(Oona Zenda/KFF Health News)
An elementary school teacher chose a low-price health insurance plan but soon realized she wasn’t clear about what it would mean for her family’s finances.
“Once I got the insurance card, I compared our old plan to our new plan, and that’s when I really got worried, because I didn’t really understand what a deductible was. It got me thinking, how do I use this insurance?”
— Madison Burgess, 31, of San Diego
When enhanced federal subsidies expired at the end of 2025, a lot of people buying their own health insurance on the state and federal exchanges saw their expected monthly rates jump. To keep costs down, many switched to a high-deductible health plan. These plans offer lower monthly payments, but in exchange patients can face steep out-of-pocket costs when they need care.

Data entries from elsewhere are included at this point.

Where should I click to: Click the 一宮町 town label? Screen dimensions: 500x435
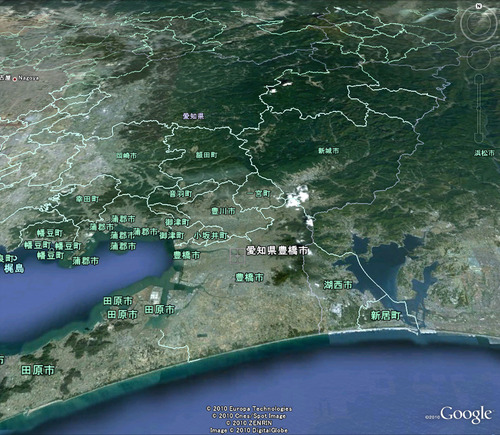(259, 194)
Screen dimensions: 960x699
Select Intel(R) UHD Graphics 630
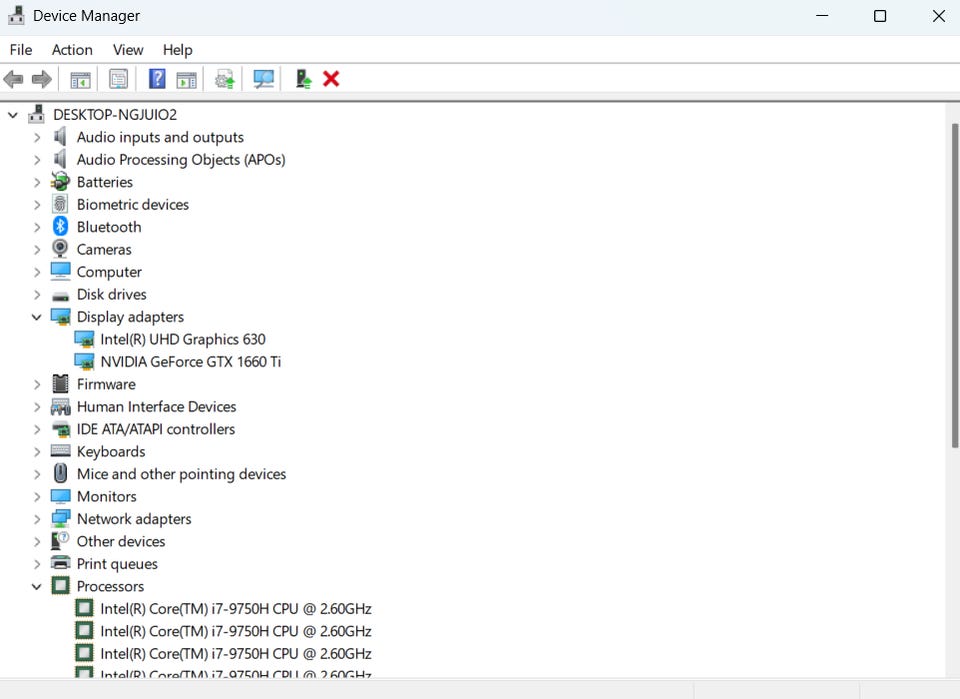pos(182,339)
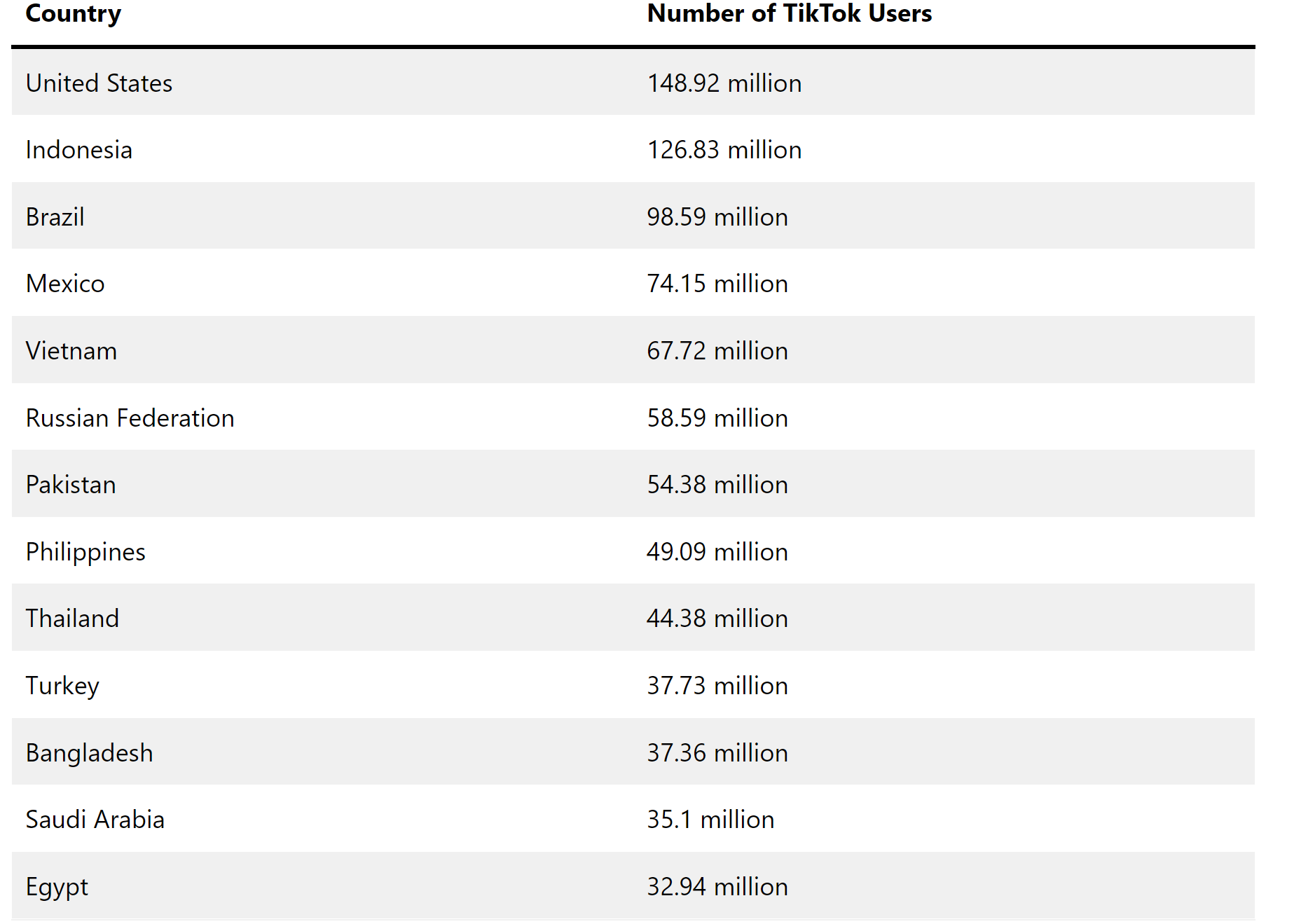Viewport: 1294px width, 924px height.
Task: Click the Egypt country cell
Action: tap(57, 887)
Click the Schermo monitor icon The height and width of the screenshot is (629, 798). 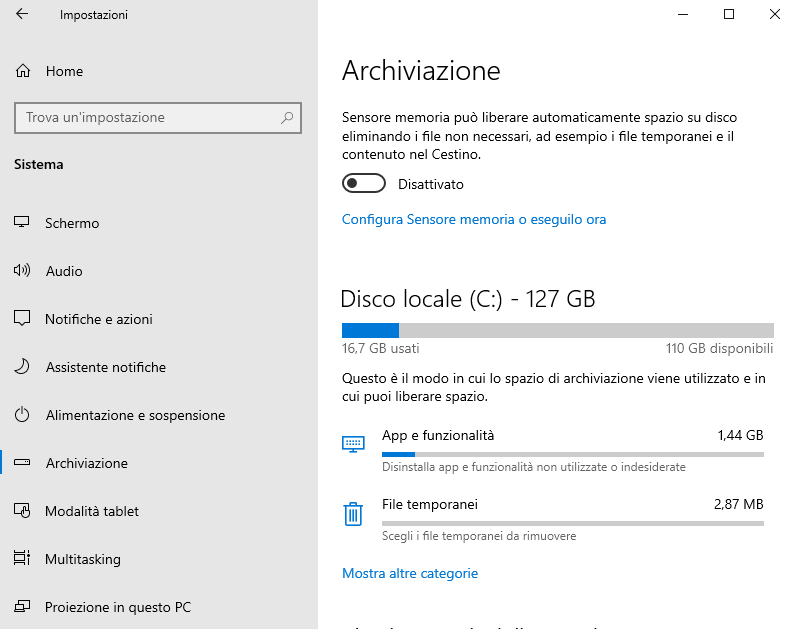point(22,223)
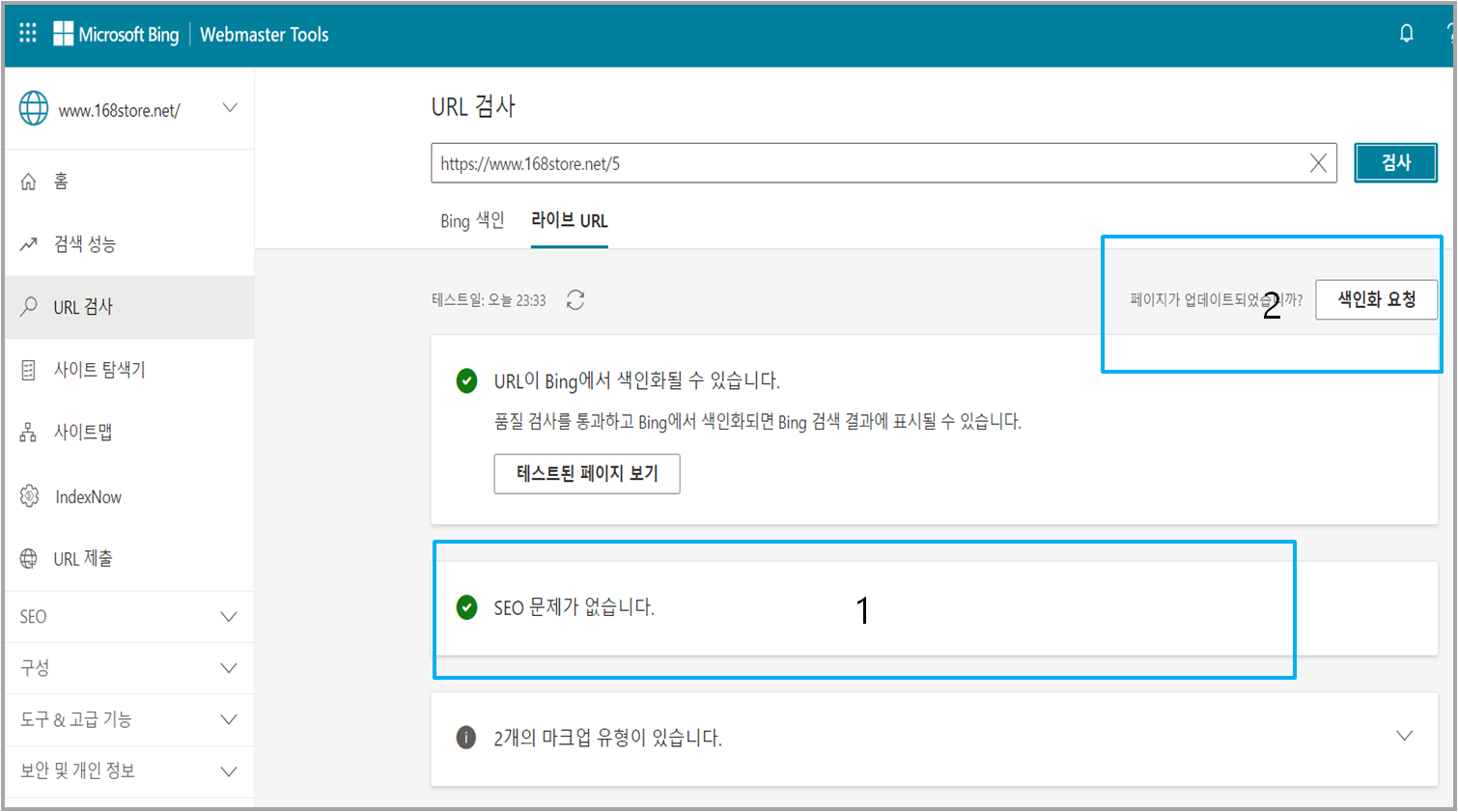This screenshot has height=812, width=1458.
Task: Clear the URL field with the X icon
Action: pyautogui.click(x=1317, y=162)
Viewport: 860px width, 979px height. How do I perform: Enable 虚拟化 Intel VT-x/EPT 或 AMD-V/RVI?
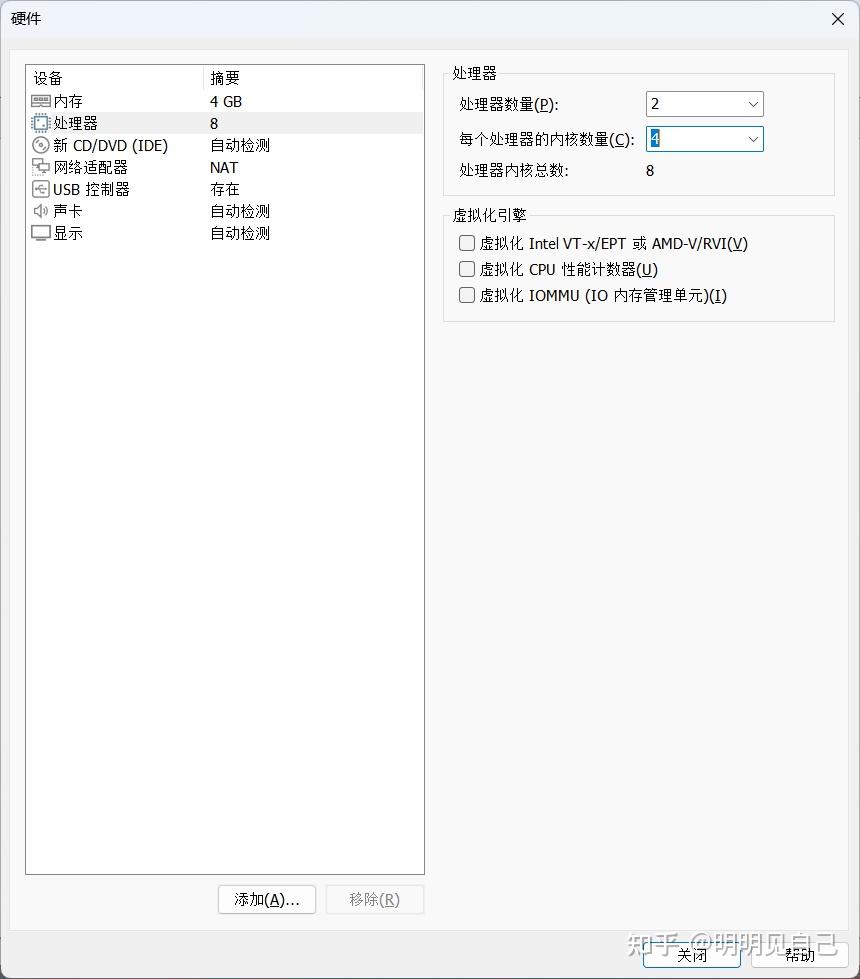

The plans are pretty common. In 2023, 30% of people who got insurance through their employer had a high-deductible plan, up from only 4% in 2006.
Madison Burgess, a teacher in San Diego, gets health insurance through her teaching job. But when she investigated adding her husband to her plan, it was just too expensive, so she started shopping on the exchange for a cheaper option for him.
The longer she scrolled through the plan options, the more overwhelming it felt. Insurance jargon made it hard to tell what her family would owe if her husband got sick.
“I didn’t know what a deductible was, so I just went with what was cheap, and now I have regret,” she said.
In exchange for that lower monthly premium payment, her husband’s coverage won’t kick in for most care until they’ve paid $5,800 in medical bills. Burgess didn’t know that the deductible must be met before insurance picks up part of the tab.
Deductible:
The amount you as the patient have to pay before insurance picks up part of the tab
Premium:
The monthly bill for your policy, paid to the insurance company
How do you prepare for thousands of dollars in upfront costs? One option is a health savings account, or HSA, which lets you save pretax money and is now available to people enrolled in lower-tier state and federal exchange plans, including bronze and catastrophic coverage. These plans generally have the lowest premiums on the exchange but the highest out-of-pocket costs when you need care.
Burgess had chosen a bronze plan and didn’t know HSAs were an option.
“I’ve never thought about having to put money away for a deductible,” she said.
Burgess and others are often more worried about socking away money for unexpected car and house repairs or vet bills.
If, like Burgess, you chose cheaper health coverage for this year only to discover you’re on the hook for meeting a high deductible, these tips can help you prepare.
1. You might qualify for an HSA and not know it.
If you’re enrolled in a bronze or catastrophic plan, you qualify to open a health savings account. Think of it as a medical piggy bank with tax perks. You put in pretax money, which lowers your taxable income. The money grows tax-free, and when you spend it on qualified medical expenses, those transactions are also tax-free. That’s what people call a “triple tax advantage.”